Chapter 11:

42,325

Caelum et al.


I woke to the sound of static crackling in my ear and Her voice slicing through the fog in my head like a scalpel, sharp and unwelcome.

"Gabe, decryption is complete."

For a moment, I didn’t know where I was. My brain struggled to catch up—the cold concrete biting into my back, the faint hum of dying servers around me, the stale air thick with dust, decay, and regret. The weight of exhaustion pinned me down as my senses slowly dragged themselves online. Then it all came rushing back like a bad dream I couldn’t shake, the kind that sticks to your ribs long after you open your eyes and makes you wish you hadn't.

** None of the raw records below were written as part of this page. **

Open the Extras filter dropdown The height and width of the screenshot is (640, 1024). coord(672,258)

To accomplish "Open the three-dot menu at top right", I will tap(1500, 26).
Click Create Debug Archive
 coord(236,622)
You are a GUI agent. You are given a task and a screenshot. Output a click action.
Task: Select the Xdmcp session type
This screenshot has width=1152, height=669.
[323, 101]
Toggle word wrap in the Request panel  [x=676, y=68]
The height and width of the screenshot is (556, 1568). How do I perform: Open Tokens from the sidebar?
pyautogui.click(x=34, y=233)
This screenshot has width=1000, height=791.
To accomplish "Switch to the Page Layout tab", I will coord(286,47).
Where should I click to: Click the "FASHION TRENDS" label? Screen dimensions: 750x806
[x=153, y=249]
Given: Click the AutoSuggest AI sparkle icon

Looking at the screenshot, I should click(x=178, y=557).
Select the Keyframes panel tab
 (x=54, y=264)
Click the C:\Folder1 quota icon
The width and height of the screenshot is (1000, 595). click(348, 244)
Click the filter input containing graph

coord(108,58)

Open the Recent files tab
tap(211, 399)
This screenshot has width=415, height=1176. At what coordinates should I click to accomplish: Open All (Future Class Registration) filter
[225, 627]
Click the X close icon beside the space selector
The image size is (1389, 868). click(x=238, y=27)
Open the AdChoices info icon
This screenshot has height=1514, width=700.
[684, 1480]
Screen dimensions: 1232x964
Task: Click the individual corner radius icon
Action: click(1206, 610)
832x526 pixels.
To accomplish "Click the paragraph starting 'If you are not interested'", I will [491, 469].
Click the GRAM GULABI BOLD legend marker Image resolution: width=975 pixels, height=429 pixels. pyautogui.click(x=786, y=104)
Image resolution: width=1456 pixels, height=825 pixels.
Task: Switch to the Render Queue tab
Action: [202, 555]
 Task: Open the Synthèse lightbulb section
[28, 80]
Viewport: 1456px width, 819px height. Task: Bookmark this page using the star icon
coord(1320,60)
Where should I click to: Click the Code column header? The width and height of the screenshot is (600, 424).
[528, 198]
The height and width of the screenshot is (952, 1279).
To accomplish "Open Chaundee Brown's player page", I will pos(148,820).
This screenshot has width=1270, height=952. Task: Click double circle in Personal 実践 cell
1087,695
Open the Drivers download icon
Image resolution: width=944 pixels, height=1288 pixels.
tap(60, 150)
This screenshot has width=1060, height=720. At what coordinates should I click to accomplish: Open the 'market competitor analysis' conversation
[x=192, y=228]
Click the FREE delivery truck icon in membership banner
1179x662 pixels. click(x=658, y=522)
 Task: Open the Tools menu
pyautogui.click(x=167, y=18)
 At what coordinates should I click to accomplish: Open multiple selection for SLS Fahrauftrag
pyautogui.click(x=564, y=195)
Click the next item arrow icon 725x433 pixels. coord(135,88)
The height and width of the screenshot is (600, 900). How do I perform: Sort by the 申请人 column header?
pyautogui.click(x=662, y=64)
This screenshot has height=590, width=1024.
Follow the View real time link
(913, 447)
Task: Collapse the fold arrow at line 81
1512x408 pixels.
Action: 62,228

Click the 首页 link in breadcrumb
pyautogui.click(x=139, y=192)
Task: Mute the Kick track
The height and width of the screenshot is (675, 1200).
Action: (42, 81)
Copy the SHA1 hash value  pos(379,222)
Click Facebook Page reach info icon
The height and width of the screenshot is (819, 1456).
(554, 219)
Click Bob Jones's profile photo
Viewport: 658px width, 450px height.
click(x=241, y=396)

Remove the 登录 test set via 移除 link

The research center. The data. The ghost I’d been chasing across a dead world. And now, finally, a sliver of progress wrapped in the same old hopelessness.

I rubbed the sleep from my eyes, if you could even call it sleep. It felt more like passing out with a side of existential dread and concrete-induced back pain. My fingers were still wrapped around the photograph, knuckles white like I was afraid it would vanish if I let go. A picture of the man who doomed us all—and maybe the only person left who could undo any of it. Or at least explain why he thought playing god was a good idea, as if there was ever a good excuse for global genocide in a lab coat.

"Tell me you found something worth all this," I muttered, my voice hoarse from breathing in hours of stale air and shattered illusions, like every word had to crawl its way out.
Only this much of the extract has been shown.